Cervejas a fado no York Burger, jantar ao som das dores da velha, e o reencontro com a Esperança por entre as princesas de Alfama. Carmen Miranda ou Rosa Bianca, bailar ao “Ritmo de la Noche”. Elói (Canto e Castro), qual Herodes, senhor sobre a miséria da cidade, abre a mão da sua “filha”, e por entre danças e sorrisos, Samuel orienta afinal o seu destino em torno de um grande astro silencioso (a delicada Fabienne Babe). Champagne na boate seguido de chouriço assado na tasca. Zumba na caneca e um slow de Veloso, o Santo António é noite de cantigas da rua, de namoro e alegria.

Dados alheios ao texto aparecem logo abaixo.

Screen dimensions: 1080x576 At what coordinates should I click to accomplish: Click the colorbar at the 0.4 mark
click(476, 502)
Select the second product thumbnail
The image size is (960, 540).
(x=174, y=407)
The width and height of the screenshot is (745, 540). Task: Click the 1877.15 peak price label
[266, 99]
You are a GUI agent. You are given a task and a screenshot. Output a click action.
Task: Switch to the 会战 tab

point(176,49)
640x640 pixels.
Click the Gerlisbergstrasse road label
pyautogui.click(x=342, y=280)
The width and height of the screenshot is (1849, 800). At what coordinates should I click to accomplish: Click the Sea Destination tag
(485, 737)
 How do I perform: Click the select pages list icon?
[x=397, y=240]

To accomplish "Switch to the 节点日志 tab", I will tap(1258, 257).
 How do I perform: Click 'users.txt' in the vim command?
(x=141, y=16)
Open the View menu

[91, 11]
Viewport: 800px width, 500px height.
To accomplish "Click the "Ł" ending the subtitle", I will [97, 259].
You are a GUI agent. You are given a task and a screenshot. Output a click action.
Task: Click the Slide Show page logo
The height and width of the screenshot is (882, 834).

Lisboa é “de toda a gente” e, livre e colorida, “não é de ninguém”. A rêverie conduzir-nos-à a S. Paulo, onde a Pensão 25 de Abril será o palco da noite de sexo mais inocente e terna da história do cinema.
Um entitulado “esboço de filme”, O Último Mergulho, obra em bruto e (quase) “artesanal”, um objecto descosido e experimental, sensível e sonhador. Uma obra onde “la vie elle-même, la nature divine elle-même, qui ne peut être inscrite en aucun livre, trouvera place dans le coeur de la communauté” (palavras de Hölderlin lidas miraculosamente, em off e em francês, por Babe). O mercado da Ribeira ainda lavado do turismo em massa, fachadas sujas e comércio popular, e uma rua (a)moralmente rosa que segue animada o curso do Tejo (num travelling de decadência tirado a Straub). Um cinema directo, pós-vérité, que confronta o real com o espiritual. Um filme de amor a rostos e pessoas, a uma cidade nua, que hoje não existe mais. E o mais frontal retrato das apaixonantes contradições, do espírito e amargura de César Monteiro. Com urgência, mas sempre em distração, uma obra que escolhe a vida com os olhos postos corajosamente no sol.
Num longo e sonhado interlúdio à divagação central do filme, Esperança será Salomé duplicada, muda e sem música. E, pela sua enigmática e sedutora dança, lembrará fatalmente Samuel do seu intento último da véspera. Um manjerico de despedida, um esforçado “amo-te” em sussurro. O inaugural mergulho será enfim, longe do Tejo, num insondável mar de flores, num esplendoroso mar de luz. Hyperion e a sua Diotima, farão face ao mais luminoso sol, pelos inesquecíveis girassóis de Monteiro. Um filme grande e generoso. Sonhos desfeitos e desesperança, ou uma vontade maior de viver.
– Se eu me atirasse, vinha-me buscar ?
– Com todo o respeito, não. Seguia-te.